National assessments show UD students are ready to teach
State of Delaware now requires teachers to pass a national exam
For education majors to become licensed, certified teachers, many states require them to pass a national performance assessment — either the edTPA, administered through Pearson, or the Praxis Performance Assessment for Teachers (PPAT) offered by the Educational Testing Service.
In 2016, the State of Delaware joined these ranks, requiring teacher preparation candidates to pass a national performance assessment in order to qualify for Institutional Recommendation.
University of Delaware undergraduate and graduate education students pursuing teaching certification submitted their assessments during the 2016/2017 academic year.
As of July 24, 2017, 96% of these students passed either the PPAT or edTPA.
Performance assessments seek to measure candidates’ classroom teaching skills. Students submit an extensive portfolio of work that includes examples of their lesson plans, videos of them teaching in a classroom, and written reflections and analyses of their classroom practice outlining how they could adjust their instruction to improve student learning.
Both edTPA and PPAT then have trained evaluators, using analytic rubrics, assess more than 10 key aspects of the candidate’s performance.
Given the strong support and guidance of UD faculty and program advisors, as well as extensive hands-on student teacher training in local schools (see UDaily’s Collaborative Teaching article), it was not surprising education students were well-prepared for these evaluations.

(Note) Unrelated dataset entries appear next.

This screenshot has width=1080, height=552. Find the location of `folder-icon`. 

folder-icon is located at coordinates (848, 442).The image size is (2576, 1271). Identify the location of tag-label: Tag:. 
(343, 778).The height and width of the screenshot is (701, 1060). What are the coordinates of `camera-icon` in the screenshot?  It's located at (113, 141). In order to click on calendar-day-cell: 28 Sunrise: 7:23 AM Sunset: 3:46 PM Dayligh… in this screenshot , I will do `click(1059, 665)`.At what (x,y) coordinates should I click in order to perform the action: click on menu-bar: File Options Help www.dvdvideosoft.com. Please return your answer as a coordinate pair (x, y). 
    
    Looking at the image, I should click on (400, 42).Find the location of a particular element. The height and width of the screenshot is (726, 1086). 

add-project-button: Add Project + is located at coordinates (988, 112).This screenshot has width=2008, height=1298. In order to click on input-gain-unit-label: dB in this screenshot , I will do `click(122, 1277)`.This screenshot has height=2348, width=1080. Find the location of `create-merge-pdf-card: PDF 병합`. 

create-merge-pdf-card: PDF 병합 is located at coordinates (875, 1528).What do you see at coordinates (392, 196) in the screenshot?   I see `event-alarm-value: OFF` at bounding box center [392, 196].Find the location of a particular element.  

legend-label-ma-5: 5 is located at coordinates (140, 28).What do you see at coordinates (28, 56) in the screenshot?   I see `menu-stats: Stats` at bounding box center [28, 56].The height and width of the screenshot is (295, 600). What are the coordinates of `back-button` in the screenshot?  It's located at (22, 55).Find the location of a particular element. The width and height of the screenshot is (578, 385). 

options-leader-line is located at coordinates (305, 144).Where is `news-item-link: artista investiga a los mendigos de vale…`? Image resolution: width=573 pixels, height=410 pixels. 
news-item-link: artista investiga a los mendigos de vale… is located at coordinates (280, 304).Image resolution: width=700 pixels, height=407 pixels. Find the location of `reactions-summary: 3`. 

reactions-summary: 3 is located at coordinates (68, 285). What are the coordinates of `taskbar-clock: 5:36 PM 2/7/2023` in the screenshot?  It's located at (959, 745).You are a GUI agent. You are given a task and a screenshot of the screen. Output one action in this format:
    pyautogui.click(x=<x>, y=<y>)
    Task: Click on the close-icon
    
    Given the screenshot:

“Students in the majority of our education programs were expected to compile portfolios and videos of their teaching practice even before the assessments were required. It was part of our rigorous process, preparing our candidates to develop the skills necessary to succeed in the classroom,” said Elizabeth Soslau, interim director of UD’s Delaware Center for Teacher Educators (DCTE).
UD education candidates generally complete the performance assessment selected by their program. For example, secondary English education majors typically take PPAT, while secondary science education majors submit the edTPA. Programs provide some flexibility depending on where the candidate plans to teach. For example, while Delaware accepts either assessment, some states like New York accept only the edTPA.
Assessment scores are reported on a rolling basis. As of July 24, results within UD’s programs show:
- Nearly all elementary teacher education (ETE) students seeking teacher certification have passed their edTPA, supported by Steff Kotch-Jester, Dede Lilly, Bridget Duda and the ETE faculty. ETE is UD’s largest education major offering six different certification areas.
- Early childhood education candidates earned a 100% pass rate on the PPAT and, for the New York state-bound, a 100% pass rate on the edTPA, with support from Lynn Worden and Elise Colomb.
- Secondary social studies education candidates secured a 100% pass rate on the PPAT and one New York-bound candidate received a passing edTPA score, guided by Hannah Kim.
- Secondary science education candidates, supported by Kate Scantlebury and Sue Gleason, earned 100% on the edTPA.
- Agriculture education students, guided by Arba Henry, took the PPAT and earned a 100% passing rate.
Additional recognition goes out to UD faculty and staff who have prepared and supported education students during the arduous assessment process: Steve Taylor (secondary English education), Suzanne Burton (music education), Jungeun Park and Diana Roscoe (secondary mathematics education), Basia Moltchanov (world languages), Alyssa Truszkowski (DCTE), and all of the faculty, staff and UD leaders working to support student success.